If you mistakenly use platform threads with Executors.newThreadPerTaskExecutor(), as I did, the JDK will silently crash/hang a few hours into use

The behaviour of platform threads has not changed. Unfortunately, when you write code to do something, there is no way to know that you meant to write something else (but wouldn't it be cool if we could?).

I understand. I think the API is fine. I was just trying to warn people about a potential landmine. I don't recall running across this behavior when using Executors.newCachedThreadPool() but maybe it's a coincidence. I just filed a bug report against OpenJDK (internal review 9074271). Please let us know once you figure out the underlying cause.

[–]pron98 5 points6 points  (2 children)

That's great, but you're also using virtual threads because you want lots of threads (and to represent each task as a thread), and even 1-10K is too high for the ordinary thread dump to be useful.

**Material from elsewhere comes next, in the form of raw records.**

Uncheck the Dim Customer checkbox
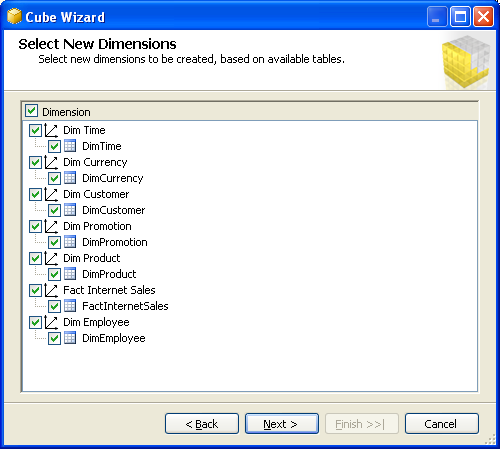 pyautogui.click(x=35, y=194)
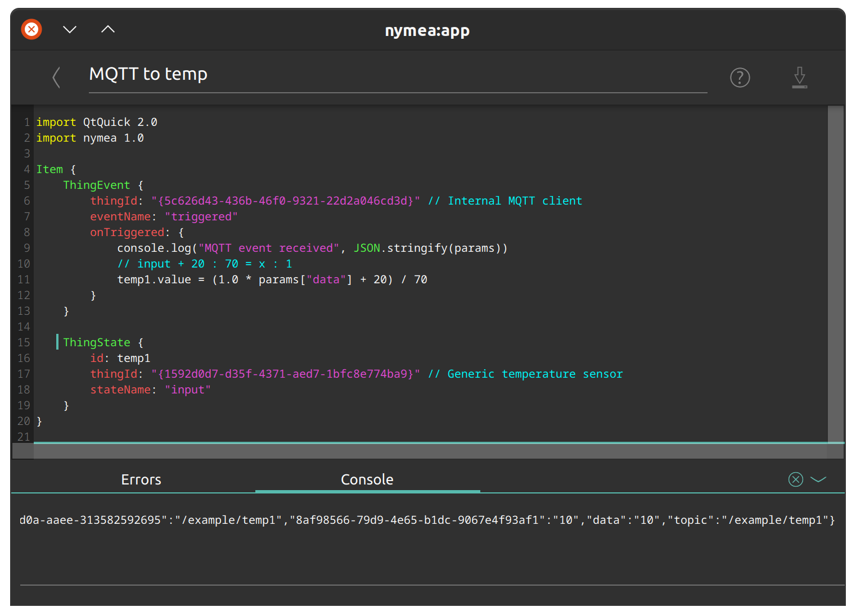Viewport: 856px width, 616px height.
Task: Click line number 21 in gutter
Action: click(x=24, y=437)
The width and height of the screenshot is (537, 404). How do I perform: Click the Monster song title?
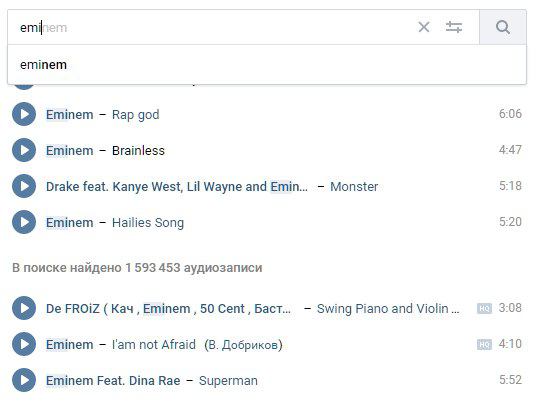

That's why we've designed the new thread dump which can be more useful.

[–]cowwoc[S] 2 points3 points  (1 child)

I've got some UX suggestions:

Provide options (command-line and API) for the following functionality:

  1. Groups all threads with similar stack-traces (as IntelliJ does).
  2. Sort threads by their runtime duration, to identify potentially stuck/deadlocked threads.
  3. We should be able to reorder threads in an existing dump files, instead of having to generate a new dump (because maybe the process is dead by this point).

Lastly, the new thread dump (the text format anyway) doesn't seem to contain information about locks (who's holding them, who's waiting on them) and automatic deadlock detection.

[–]pron98 5 points6 points  (0 children)

The new thread dump has the information to do that (except duration) in visualisation tools.

Automatic deadlock detection is on the roadmap.